Saved entries
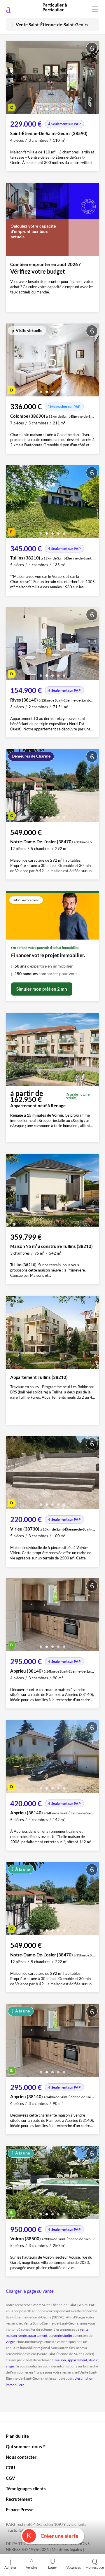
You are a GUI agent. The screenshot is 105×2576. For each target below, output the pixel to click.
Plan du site (17, 2436)
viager (10, 2341)
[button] (41, 107)
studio (93, 2360)
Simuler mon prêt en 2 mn (41, 988)
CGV (10, 2478)
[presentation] (12, 79)
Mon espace (94, 2567)
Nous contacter (21, 2457)
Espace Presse (20, 2509)
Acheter (10, 2567)
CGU (10, 2467)
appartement (77, 2360)
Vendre (31, 2567)
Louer (52, 2567)
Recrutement (19, 2499)
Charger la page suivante (30, 2291)
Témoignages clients (26, 2488)
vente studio (62, 2335)
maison (60, 2360)
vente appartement (32, 2335)
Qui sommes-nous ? (25, 2446)
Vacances (73, 2567)
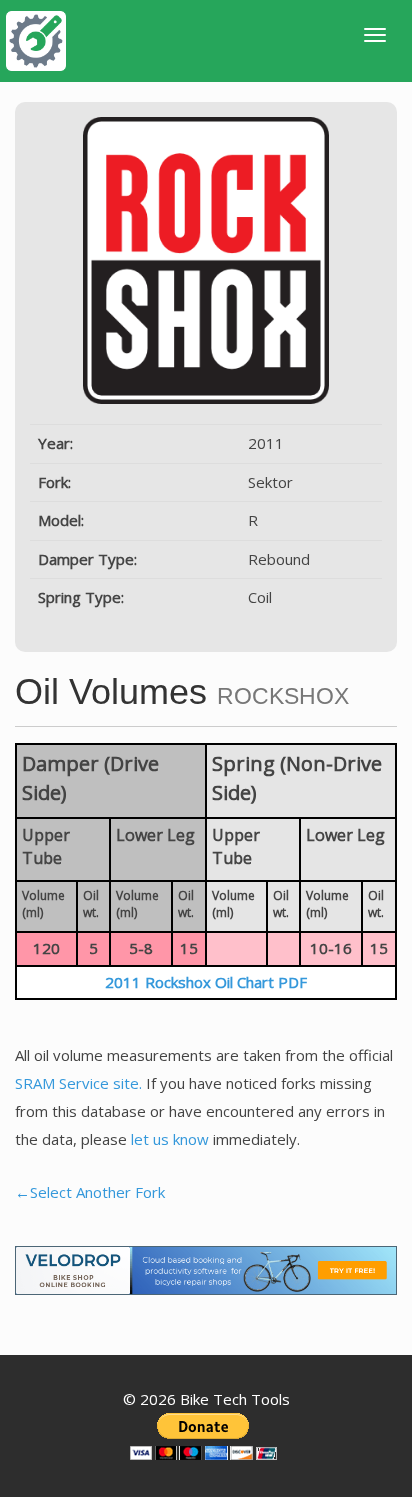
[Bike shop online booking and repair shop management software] (206, 1268)
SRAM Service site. (78, 1083)
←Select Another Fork (90, 1192)
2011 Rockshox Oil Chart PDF (206, 982)
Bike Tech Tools (235, 1399)
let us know (170, 1139)
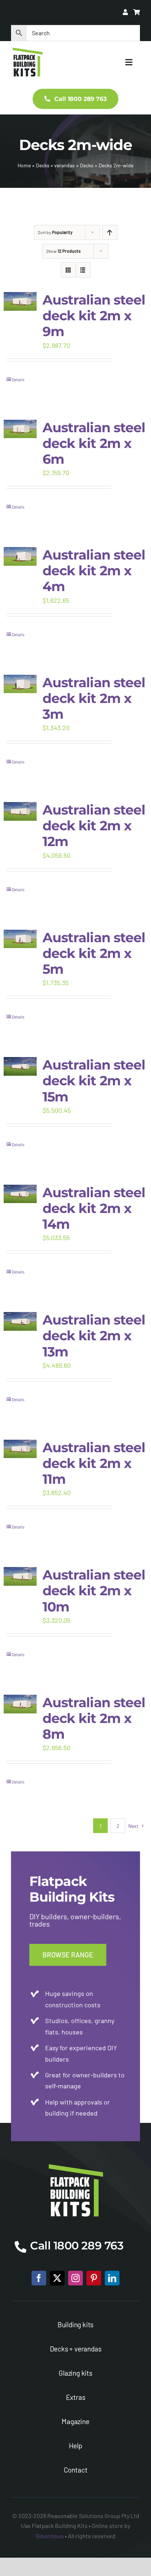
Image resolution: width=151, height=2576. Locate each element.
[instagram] (75, 2278)
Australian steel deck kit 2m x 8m (94, 1718)
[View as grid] (68, 270)
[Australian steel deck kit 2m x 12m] (20, 811)
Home (24, 165)
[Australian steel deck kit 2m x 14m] (20, 1194)
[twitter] (57, 2278)
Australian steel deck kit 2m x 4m (94, 570)
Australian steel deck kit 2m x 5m (94, 953)
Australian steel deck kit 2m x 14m (94, 1208)
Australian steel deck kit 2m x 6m (94, 443)
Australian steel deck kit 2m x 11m (94, 1463)
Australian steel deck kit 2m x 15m (94, 1080)
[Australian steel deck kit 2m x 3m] (20, 684)
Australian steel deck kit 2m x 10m (94, 1590)
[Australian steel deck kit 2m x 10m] (20, 1576)
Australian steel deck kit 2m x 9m (94, 315)
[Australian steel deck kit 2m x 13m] (20, 1321)
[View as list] (83, 270)
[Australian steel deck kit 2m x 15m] (20, 1066)
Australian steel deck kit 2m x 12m (94, 825)
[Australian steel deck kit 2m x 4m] (20, 556)
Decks (86, 165)
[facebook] (39, 2278)
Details (18, 379)
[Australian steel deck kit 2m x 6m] (20, 429)
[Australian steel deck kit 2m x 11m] (20, 1449)
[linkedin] (112, 2278)
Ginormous (50, 2535)
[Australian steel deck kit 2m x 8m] (20, 1704)
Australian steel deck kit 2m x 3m (94, 698)
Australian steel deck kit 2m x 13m (94, 1335)
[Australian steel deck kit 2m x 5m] (20, 939)
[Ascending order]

• _How to complete this task_
Word for word, write out the lines from the top of the records above down to the line holding "[Australian steel deck kit 2m x 10m]", inclusive, but not the pictures.

• _Your response_
You are a GUI agent. The screenshot is 105×2576. For each target below, output the pixel to click.
Plan du site (17, 2436)
viager (10, 2341)
[button] (41, 107)
studio (93, 2360)
Simuler mon prêt en 2 mn (41, 988)
CGV (10, 2478)
[presentation] (12, 79)
Mon espace (94, 2567)
Nous contacter (21, 2457)
Espace Presse (20, 2509)
Acheter (10, 2567)
CGU (10, 2467)
appartement (77, 2360)
Vendre (31, 2567)
Louer (52, 2567)
Recrutement (19, 2499)
Charger la page suivante (30, 2291)
Témoignages clients (26, 2488)
vente studio (62, 2335)
maison (60, 2360)
vente appartement (32, 2335)
Qui sommes-nous ? (25, 2446)
Vacances (73, 2567)
[Bike shop online booking and repair shop management software] (206, 1268)
SRAM Service site. (78, 1083)
←Select Another Fork (90, 1192)
2011 Rockshox Oil Chart PDF (206, 982)
Bike Tech Tools (235, 1399)
let us know (170, 1139)
Image resolution: width=151, height=2576. Locate each element.
[instagram] (75, 2278)
Australian steel deck kit 2m x 8m (94, 1718)
[View as grid] (68, 270)
[Australian steel deck kit 2m x 12m] (20, 811)
Home (24, 165)
[Australian steel deck kit 2m x 14m] (20, 1194)
[twitter] (57, 2278)
Australian steel deck kit 2m x 4m (94, 570)
Australian steel deck kit 2m x 5m (94, 953)
Australian steel deck kit 2m x 14m (94, 1208)
Australian steel deck kit 2m x 6m (94, 443)
Australian steel deck kit 2m x 11m (94, 1463)
Australian steel deck kit 2m x 15m (94, 1080)
[Australian steel deck kit 2m x 3m] (20, 684)
Australian steel deck kit 2m x 10m (94, 1590)
[Australian steel deck kit 2m x 10m] (20, 1576)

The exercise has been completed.